KHN Morning Briefing

Summaries of health policy coverage from major news organizations

Community Health Faces New Subpoena Into Medicare Admissions Practices

Community Health has received a subpoena for two executives to testify in an investigation into its Medicare admissions. The hospital operator also reports its income fell 57 percent on weak patient volume and debt.

The Wall Street Journal: Community Health Slashes Outlook, Gets Another Subpoena
Hospital operator Community Health Systems Inc. CYH +0.13%slashed its second-quarter earnings forecast and said it was served with an additional subpoena from the government as part of an investigation into Medicare admissions. The double dose of bad news sent shares of Community Health and its peers sharply lower in after-hours trading (Tadena, 7/18).

Modern Healthcare: Community Health Systems Faces New Subpoena, Reports 57% Fall In Net Income
The U.S. Justice Department hit Community Health Systems with an additional subpoena and a request to interview two high-ranking executives, escalating a two-year Justice Department investigation into the company's admissions practices from its emergency departments. The Franklin, Tenn.-based chain disclosed the revelations in an earnings preview that also showed a sharp 57.2 percent decline in net income, which it attributed to weak patient volume, higher-than-expected bad debt and an adverse payer mix (Kutscher, 7/18).

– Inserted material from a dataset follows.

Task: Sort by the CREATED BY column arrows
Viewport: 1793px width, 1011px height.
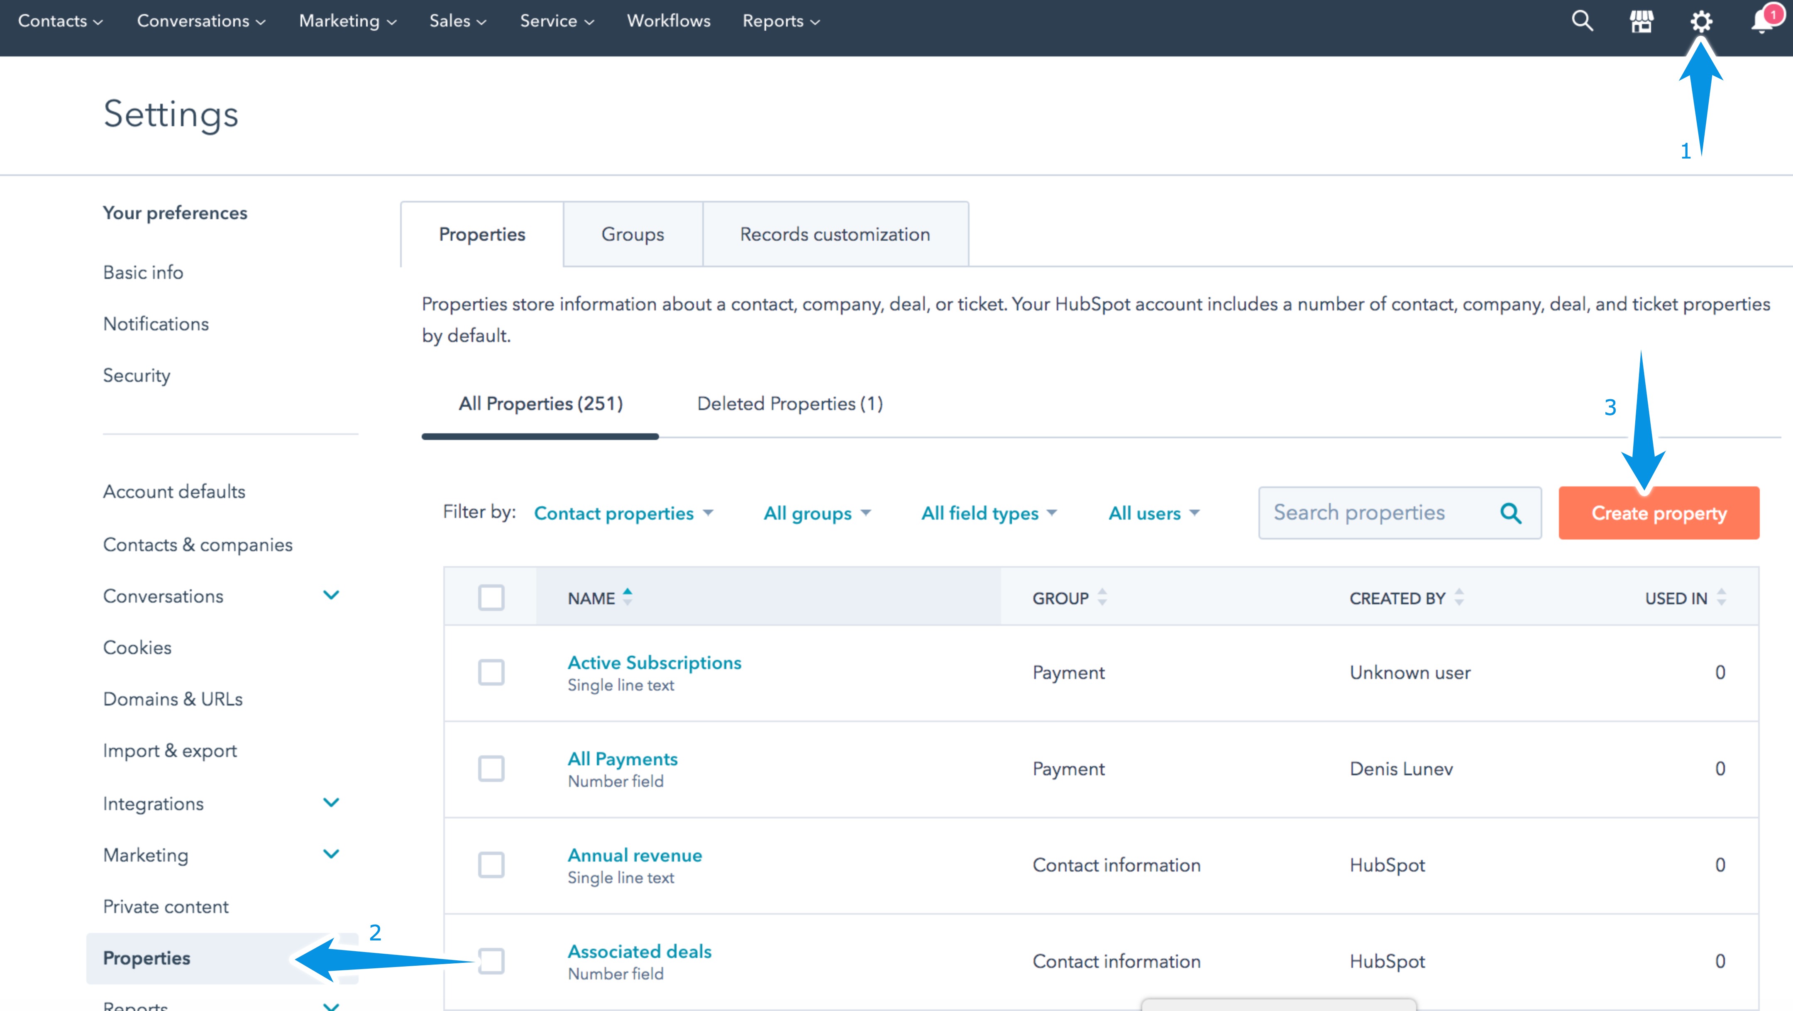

Also, a St. Louis-based drugmaker will pay federal authorities millions to end a doctor-kickback lawsuit --

The Associated Press/Washington Post: St. Louis Drug Maker Mallinckrodt To Pay Feds $3.5M To Settle Lawsuit Over Doctor Kickbacks
A St. Louis-based drug maker will pay $3.5 million to settle allegations that it paid doctors to prescribe "outdated, third rate" antidepressants and sleep aids, the U.S. attorney's office in San Francisco announced Thursday. A former employee of Mallinckrodt LLC originally filed the lawsuit in 2008 under the federal False Claims Act. The employee alleged that between 2005 and 2010, the company paid doctors consulting and speaking fees and other inducements in exchange for prescribing drugs that otherwise would not have been prescribed (7/18).